为免去这些琐事,计蒙还是选择隐藏了自己的身份。
“多谢。”
裴萱萱仍旧没有动作,眼睛出神地望着天空,整个人只有一张嘴在张合,像是丢了魂,“我已经通知了师尊和长老,他们过会就赶到。”
“那我也不便多留。”就算裴萱萱没有看他一眼,可计蒙还是耐心地陪她坐下,温柔地摸了摸她的头,似在安慰她。
“你先在此照顾田渊柏,现乌泽、般若、唤莲的行踪未现,我要去寻他们,再弄清今日事发的来龙去脉。”

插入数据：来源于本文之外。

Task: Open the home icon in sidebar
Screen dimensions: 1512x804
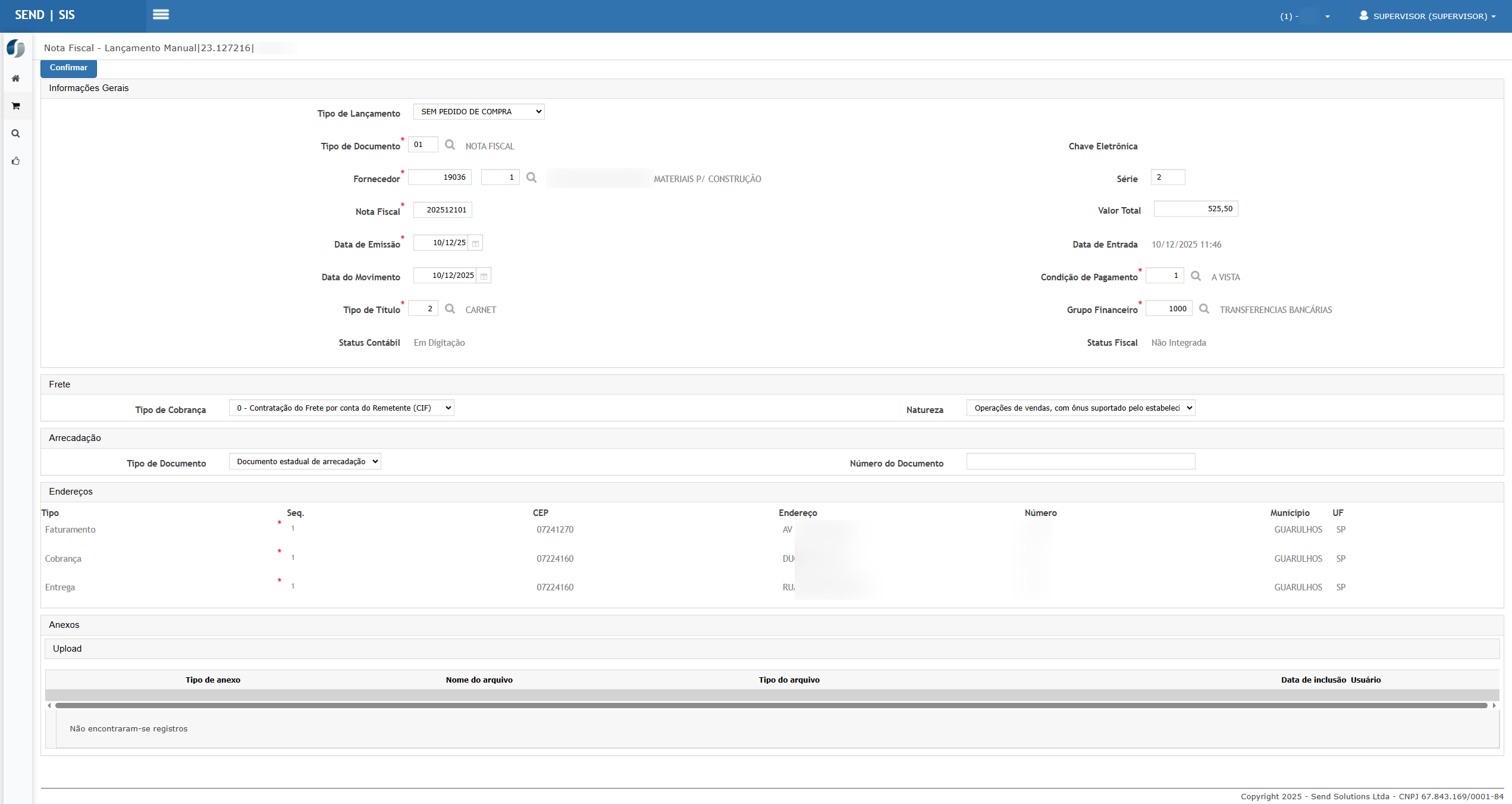Action: click(16, 79)
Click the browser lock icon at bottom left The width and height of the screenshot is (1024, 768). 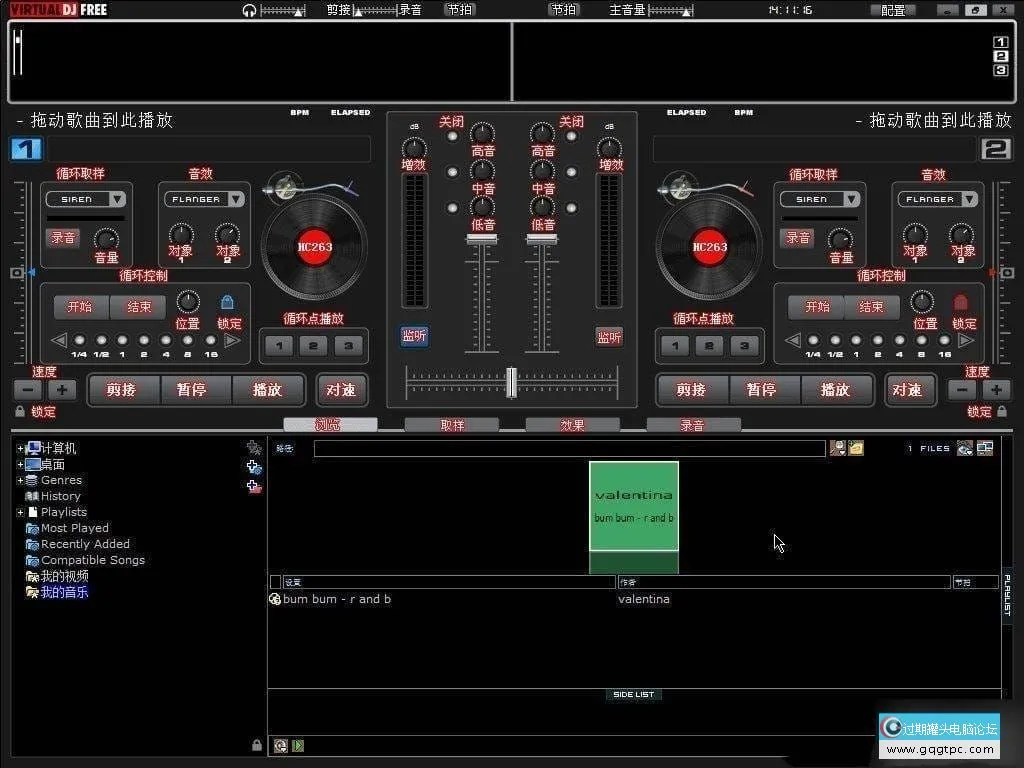(257, 745)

听完计蒙的这番话,裴萱萱羞愧地将脸埋入膝盖,像是感到无地自容。
“你不要有太大压力,这不是你的错。”
“是我们没有防范好,敌人设陷阱暗算,我们也没有办法。”
裴萱萱着实想不通,车上四人,就算是田渊柏与唤莲有伤,但乌泽和般若明明实力强大,为什么还会着了莫离的道。
她左思右想,是真的想不通。
思绪犹如被卡进了个死角,她怎么都走不出来,头沉得有如千斤重,无力再抬起。
“你师尊他们来了,我先走了。”
计蒙感受到院门外有两股强大的灵力渐渐朝他们逼近,本欲再安慰她些什么,但自己尴尬的身份,还不适合出现在两位尊者面前,于是他先隐了身形,只给裴萱萱留下两句话。
“有什么要事要与我商讨,就用镯子唤我。”
“我一直都在。”
只眨眼的功夫,计蒙便消失在原地,徒留下裴萱萱一个落寞的影子。
“萱萱!”
院落的大门适时被打开,门外的两人步伐极快,三步并做两步便来到了她的面前。
华竹一眼便看到自己的徒儿一人缩在角落,心中五味杂陈,但自己身为掌门自是不能乱了阵脚,只微屈下身子,拍了拍她的后背。
“萱萱,无事,我先与问天进去看看。”
她连回应的力气都失去了,巨大的无助感填满了心头,见她还是缩在自己的圈地里,华竹与问天互看了一眼,便越过她的身侧,径直往房内走。
双指并拢,问天的指间冒出道光,点在了田渊柏的额上。
探遍了他的体内,问天叹了口气,对上华竹浑是疑问的眼神,继而摇了摇头。
“皮外伤虽治好,但内里怕是早已被侵蚀干净,剩不得一丝好肉了。”
内心忽而有根弦断开了,裴萱萱的脑袋发出声失控的嗡鸣,仿似田渊柏那只捉妖壶的哀嚎声,一声比一声强烈,快要将她的整个人都击溃。
“但,还有救。”
问天望向裴萱萱瑟瑟打抖的背影,将手收回,背到了身后。
“他是我唯一的徒儿,我定会全力救治。”
见裴萱萱仍未有所反应,问天又重复了一遍话语,怕她没听清,音量也随之拔高了几分。
“萱萱,渊柏他还有得救。”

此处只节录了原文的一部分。